> _CHALLENGES_:
1/ Translate this sentence from the Cactus League travel piece into Spanish: "Arizona is in the Mountain Time Zone, 2 hours behind New York and New Jersey."
2/ Reproduce the part of the Cactus League travel piece starting at "Arizona is in" and ending at "from San Francisco.".

Thursday, March 1, 2018

How to Go to the Cactus League

Spring Training is upon us. The games are underway.

It hasn't always been the case, but, today, most of the Eastern teams in Major League Baseball have their training camps in Florida, and most of the Western teams have theirs in Arizona. Currently, it's an even 15/15 split, and the only teams east of Chicago who train in Arizona are the 2 Ohio teams.


Arizona is in the Mountain Time Zone, 2 hours behind New York and New Jersey. The weather, as you would hope for Spring Training, tends to be warm all year round.

It's 2,410 miles from Times Square in Manhattan to downtown Phoenix. Although, if you're going there, it's more likely to be that you're a fan of a West Coast or Midwest team. Downtown Phoenix is 1,753 miles from Chicago's Loop, 373 from Los Angeles and 754 from San Francisco.
Round-trip nonstop flights from New York/Newark to Sky Harbor International Airport in Phoenix can be had for as little as $668. Amtrak is not good for getting to Phoenix, so let's just skip that. On Greyhound, you'll have to change buses at least once, and it could cost up to $554, and as little as $478 with advanced purchase.

Driving is probably not a good idea. Even if you get someone to go with you, and you take turns, one drives while the other one sleeps, and you pack 2 days' worth of food, and you use the side of the Interstate as a toilet, and you don't get pulled over for speeding, you'll still need nearly 2 full days to get there. One way.

But, if you really, really want to... You'll need to get on the New Jersey Turnpike. Take it to Exit 14, to Interstate 78. Follow I-78 west all the way through New Jersey, to Phillipsburg, and across the Delaware River into Easton, Pennsylvania. Continue west on I-78 until reaching Harrisburg. There, you will merge onto I-81. Take Exit 52 to U.S. Route 11, which will soon take you onto I-76. This is the Pennsylvania Turnpike, the nation's first superhighway, opening in 1940.

The Turnpike will eventually be a joint run between I-76 and Interstate 70. Once that happens, you'll stay on I-70, all the way past Pittsburgh, across the little northern panhandle of West Virginia, and then across Ohio, Indiana and Illinois, into Missouri.

 At St. Louis, take Exit 40C onto Interstate 44 West, which will take you southwest across Missouri into Oklahoma. Upon reaching Oklahoma City, take Interstate 40 West, through the rest of the State, across the Texas Panhandle and New Mexico, into Arizona.  At Flagstaff, take Interstate 17 South, which will take you into Phoenix. Take Interstate 10 West to Exit 133B, which will lead you to State Route 101. Take Exit 6 to the arena/stadium complex

If you do it right, you should spend about an hour and 15 minutes in New Jersey, 5 hours and 30 minutes in Pennsylvania, 15 minutes in West Virginia, 3 hours and 45 minutes in Ohio, 2 hours and 45 minutes in Indiana, another 2 hours and 45 minutes in Illinois, 5 hours in Missouri, 6 hours in Oklahoma, 3 hours in Texas, 6 hours and 15 minutes in New Mexico, and 5 hours and 30 minutes in Arizona. That's about 42 hours. Counting rest stops, you're probably talking about 55 hours.

> _DATA LINES_:
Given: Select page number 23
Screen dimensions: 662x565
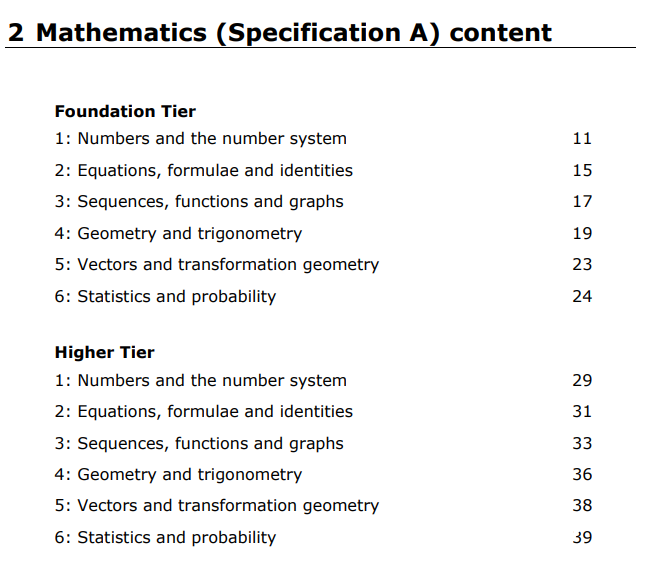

> _ANSWERS TO THE PROBLEMS_:
1/ Arizona está en la zona horaria de la Montaña, 2 horas por detrás de Nueva York y Nueva Jersey.

2/
Arizona is in the Mountain Time Zone, 2 hours behind New York and New Jersey. The weather, as you would hope for Spring Training, tends to be warm all year round.

It's 2,410 miles from Times Square in Manhattan to downtown Phoenix. Although, if you're going there, it's more likely to be that you're a fan of a West Coast or Midwest team. Downtown Phoenix is 1,753 miles from Chicago's Loop, 373 from Los Angeles and 754 from San Francisco.